La mer
normalement on n’y a pas droit parce que y’ a incompatibilité d’humeur entre la
natation et le football, que les muscles du nageur y s’entendent pas avec ceux
du footballeur. Et comme le football, pour nous c’est une seconde nature,
devinez la suite. Seulement voilà. Comment dire à un enfant d’Algérie qui
habite au bord de la Méditerranée en lui faisant les gros yeux :
--« Tu
vois cette étendue bleue qu’elle est douce et câline comme une maman de chez
nous, tu touches pas si tu joues au football! Tu montes, tu descends, tu
touches pas ! » ou bien :
--« Tu
aimes taper la pancha dans la mer,
c’est bien mon fils, tapes ! Mais si jamais je te vois un ballon dans les
pieds, une jambe je te coupe ! ».
La
vérité ! Tu peux pas décemment parler de la sorte à ton fils. C’est pêché
pour des parents de chez nous.
Le football,
on peut pas s’en passer. La natation aussi. Alors comme on dit chez nous et
c’est sans doute les enfants d’Algérie qu’on a inventé cette expression :
« A la
grâce de Dieu ! ». Chez nous,
le Bon Dieu, la vérité on le met à toutes les sauces. Sara, sara, on l’évoque.
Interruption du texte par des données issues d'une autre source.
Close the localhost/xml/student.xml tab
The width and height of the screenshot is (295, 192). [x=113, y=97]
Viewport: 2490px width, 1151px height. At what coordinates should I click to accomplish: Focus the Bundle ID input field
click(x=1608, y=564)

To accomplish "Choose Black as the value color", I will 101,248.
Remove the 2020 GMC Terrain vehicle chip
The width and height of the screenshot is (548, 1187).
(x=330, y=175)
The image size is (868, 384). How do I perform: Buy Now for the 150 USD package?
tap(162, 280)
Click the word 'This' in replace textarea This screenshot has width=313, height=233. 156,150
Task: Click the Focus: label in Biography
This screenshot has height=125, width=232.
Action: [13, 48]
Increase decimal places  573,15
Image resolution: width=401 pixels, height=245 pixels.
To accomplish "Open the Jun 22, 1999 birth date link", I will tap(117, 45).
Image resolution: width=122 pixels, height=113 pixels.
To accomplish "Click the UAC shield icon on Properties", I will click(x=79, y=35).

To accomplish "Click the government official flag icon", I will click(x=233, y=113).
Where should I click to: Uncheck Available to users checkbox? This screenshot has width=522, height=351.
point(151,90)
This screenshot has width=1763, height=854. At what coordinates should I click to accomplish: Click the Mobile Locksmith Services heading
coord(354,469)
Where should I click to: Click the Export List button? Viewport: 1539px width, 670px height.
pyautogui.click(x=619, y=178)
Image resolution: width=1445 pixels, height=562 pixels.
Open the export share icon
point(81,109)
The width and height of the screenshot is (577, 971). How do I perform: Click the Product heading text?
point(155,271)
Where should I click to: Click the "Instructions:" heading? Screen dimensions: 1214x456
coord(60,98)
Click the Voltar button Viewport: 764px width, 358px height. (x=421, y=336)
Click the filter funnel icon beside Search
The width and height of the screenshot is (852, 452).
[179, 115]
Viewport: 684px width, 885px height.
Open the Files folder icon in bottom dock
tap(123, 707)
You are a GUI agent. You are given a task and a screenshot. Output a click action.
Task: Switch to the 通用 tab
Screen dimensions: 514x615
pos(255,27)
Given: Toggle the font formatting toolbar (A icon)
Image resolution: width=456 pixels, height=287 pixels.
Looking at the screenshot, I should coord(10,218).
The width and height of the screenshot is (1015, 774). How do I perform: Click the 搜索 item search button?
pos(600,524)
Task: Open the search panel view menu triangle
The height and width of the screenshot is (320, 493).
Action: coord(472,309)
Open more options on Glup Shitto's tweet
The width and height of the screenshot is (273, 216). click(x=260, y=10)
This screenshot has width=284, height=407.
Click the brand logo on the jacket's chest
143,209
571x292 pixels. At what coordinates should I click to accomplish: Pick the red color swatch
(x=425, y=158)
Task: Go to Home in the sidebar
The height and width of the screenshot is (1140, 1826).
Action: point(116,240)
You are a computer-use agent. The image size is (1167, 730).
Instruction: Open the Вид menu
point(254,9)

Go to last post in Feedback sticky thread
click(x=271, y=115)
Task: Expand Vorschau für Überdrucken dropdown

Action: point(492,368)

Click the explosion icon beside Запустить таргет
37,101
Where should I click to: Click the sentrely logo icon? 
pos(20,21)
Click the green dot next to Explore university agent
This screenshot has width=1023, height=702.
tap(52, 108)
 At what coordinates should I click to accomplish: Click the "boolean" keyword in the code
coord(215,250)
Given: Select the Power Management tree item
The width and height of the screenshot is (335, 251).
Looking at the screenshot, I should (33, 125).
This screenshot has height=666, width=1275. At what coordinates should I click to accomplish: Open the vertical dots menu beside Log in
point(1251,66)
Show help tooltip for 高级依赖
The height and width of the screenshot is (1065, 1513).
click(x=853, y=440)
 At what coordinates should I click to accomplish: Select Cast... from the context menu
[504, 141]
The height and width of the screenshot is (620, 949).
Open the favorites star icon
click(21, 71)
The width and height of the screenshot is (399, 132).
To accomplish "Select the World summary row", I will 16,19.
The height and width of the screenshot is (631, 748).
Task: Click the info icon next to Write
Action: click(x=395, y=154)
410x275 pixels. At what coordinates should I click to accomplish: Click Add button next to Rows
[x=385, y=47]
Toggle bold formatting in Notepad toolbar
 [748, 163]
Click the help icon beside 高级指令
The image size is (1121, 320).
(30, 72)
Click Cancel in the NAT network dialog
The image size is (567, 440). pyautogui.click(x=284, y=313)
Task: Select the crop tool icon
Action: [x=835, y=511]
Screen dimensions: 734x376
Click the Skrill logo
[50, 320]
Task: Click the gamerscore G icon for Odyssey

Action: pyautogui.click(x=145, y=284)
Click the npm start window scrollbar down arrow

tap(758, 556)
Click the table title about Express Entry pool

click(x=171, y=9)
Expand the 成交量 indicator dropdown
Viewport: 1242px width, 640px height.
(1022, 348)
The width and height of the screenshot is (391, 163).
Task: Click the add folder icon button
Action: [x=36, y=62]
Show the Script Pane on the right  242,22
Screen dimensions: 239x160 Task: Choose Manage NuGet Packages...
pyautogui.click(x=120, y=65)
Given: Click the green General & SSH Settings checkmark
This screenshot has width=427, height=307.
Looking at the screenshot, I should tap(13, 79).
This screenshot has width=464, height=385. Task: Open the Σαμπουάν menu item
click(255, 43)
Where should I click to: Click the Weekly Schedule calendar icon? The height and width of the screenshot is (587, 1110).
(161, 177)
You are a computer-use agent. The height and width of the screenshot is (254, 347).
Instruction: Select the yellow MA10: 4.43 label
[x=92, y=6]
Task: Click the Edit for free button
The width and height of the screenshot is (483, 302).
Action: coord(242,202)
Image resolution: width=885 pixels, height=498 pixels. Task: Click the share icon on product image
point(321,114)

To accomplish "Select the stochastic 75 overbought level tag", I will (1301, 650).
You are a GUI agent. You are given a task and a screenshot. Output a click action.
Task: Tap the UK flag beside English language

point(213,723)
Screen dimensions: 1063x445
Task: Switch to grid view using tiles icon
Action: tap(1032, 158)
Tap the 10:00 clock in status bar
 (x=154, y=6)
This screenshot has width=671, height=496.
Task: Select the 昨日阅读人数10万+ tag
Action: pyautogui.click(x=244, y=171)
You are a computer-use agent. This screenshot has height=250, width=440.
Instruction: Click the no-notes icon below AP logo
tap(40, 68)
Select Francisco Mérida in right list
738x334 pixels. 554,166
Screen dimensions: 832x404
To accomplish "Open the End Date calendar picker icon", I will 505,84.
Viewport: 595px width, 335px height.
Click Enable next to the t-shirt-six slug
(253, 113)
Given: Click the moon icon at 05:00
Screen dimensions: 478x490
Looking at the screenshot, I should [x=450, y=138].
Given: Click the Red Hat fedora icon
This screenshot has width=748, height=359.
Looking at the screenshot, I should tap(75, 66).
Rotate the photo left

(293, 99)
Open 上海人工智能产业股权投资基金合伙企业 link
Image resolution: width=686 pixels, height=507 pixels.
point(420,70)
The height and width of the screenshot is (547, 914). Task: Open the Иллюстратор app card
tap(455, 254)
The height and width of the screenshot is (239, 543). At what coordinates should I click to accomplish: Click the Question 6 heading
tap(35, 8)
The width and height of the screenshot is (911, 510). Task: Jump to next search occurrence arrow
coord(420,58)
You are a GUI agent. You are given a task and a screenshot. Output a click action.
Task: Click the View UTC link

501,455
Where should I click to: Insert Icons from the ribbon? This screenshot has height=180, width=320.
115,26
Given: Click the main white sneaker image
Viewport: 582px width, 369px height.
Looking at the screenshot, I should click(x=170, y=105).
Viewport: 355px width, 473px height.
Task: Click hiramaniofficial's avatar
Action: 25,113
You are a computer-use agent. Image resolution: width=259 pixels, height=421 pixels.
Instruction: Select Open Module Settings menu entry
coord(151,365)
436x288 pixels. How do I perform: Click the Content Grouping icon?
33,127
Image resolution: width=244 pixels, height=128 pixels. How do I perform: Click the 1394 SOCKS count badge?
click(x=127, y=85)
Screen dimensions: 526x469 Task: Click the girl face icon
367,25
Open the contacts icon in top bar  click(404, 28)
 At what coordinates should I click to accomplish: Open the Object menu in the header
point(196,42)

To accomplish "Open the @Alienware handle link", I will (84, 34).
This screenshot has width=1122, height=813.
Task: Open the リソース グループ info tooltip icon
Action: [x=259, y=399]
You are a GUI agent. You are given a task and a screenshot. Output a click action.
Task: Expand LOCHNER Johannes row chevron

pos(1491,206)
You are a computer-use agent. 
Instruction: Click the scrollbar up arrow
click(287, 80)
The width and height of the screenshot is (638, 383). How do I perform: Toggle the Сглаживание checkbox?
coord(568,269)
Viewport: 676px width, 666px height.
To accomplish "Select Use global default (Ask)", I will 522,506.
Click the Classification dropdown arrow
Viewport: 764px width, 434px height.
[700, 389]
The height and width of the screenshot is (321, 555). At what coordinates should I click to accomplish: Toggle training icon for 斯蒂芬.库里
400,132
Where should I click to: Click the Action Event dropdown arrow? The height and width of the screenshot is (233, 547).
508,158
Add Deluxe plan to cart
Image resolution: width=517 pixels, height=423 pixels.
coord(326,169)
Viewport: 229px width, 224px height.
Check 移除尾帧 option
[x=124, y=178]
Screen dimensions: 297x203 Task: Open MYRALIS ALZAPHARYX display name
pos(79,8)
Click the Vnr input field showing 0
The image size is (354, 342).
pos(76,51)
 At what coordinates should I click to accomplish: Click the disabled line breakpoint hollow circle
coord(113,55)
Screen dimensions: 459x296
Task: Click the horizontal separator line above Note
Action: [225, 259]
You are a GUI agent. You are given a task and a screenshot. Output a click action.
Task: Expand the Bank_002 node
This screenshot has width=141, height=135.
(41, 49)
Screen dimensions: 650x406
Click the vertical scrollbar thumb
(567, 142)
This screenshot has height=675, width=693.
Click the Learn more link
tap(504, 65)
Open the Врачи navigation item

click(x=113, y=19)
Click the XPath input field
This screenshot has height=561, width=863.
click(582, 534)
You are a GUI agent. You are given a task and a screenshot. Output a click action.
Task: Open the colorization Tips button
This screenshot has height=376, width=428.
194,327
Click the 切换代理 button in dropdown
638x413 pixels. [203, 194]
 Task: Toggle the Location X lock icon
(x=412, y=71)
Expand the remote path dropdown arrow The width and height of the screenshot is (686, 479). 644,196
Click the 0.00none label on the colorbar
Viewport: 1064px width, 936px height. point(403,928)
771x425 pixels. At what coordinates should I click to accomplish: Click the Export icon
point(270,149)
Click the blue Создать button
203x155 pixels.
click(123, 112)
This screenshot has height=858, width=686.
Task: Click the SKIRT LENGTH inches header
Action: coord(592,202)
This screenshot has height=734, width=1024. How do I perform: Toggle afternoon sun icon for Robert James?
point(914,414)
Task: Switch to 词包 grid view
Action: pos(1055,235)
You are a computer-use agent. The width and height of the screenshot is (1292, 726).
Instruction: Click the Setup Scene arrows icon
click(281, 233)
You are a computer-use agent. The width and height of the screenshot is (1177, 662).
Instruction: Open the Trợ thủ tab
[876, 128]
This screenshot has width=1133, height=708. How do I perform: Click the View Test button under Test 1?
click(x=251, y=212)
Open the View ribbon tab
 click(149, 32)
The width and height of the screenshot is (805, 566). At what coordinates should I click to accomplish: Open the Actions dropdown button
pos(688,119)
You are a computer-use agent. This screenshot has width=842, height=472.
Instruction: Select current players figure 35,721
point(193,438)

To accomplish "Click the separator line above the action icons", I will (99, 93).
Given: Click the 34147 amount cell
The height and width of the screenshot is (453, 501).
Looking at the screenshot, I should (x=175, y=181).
Pour un oui, pour un non, « Que le
bon Dieu y nous en préserve ! », « Que Dieu
bénisse ! », « Mon Dieu, comme il est beau ! » et des
tas d’autres prières mais « à la grâce de Dieu » y remporte la palme
de tous ceux qui sont sûr de rien du tout.
Tous ceux
que la danse elle commence à leur courir sur le haricot (çuila qui peut me
donner la version littéraire de cette expression inventée par un amateur de paste fazoule, je le décore de la légion
d’honneur !), y se donnent rendez vous pour le deuxième match du siècle
qui oppose les vieux contre les jeunes.
L’équipe des torses nus contre l’équipe des gros ventres.
Les femmes,
sans pitié pour leurs maris, elles encouragent leurs « petits bébés
adorés ». Encore un peu, elles leur feraient pas à manger si « les bébésso à leurs mères » y gagnent
pas. Championnes des mauvaises langues, de la mauvaise foi et de la
méconnaissance du football, rien qu’elles critiquent l’arbitre qu’elles
mettraient bien en bouillie si elles en avaient le pouvoir. Surtout au début de
la partie quand les « gros ventres » y nous amusent avec leur
technique brésilienne. A toi, à moi, rien qu’y nous mettent dans le vent. Un
coup de t’meniek par çi, un coup de zouzguèfe par là, le ballon, même pas on
le voit en photo.
Seulement,
l’équipe de nos pères, c’est là qu’on s’aperçoit que la bedaine elle leur pèse
sur l’estomac. Que grâce à dieu et sans doute au diable mais surtout à leurs
épouses qu’elles sont les reines de la cuisine, y mangent comme des morfals.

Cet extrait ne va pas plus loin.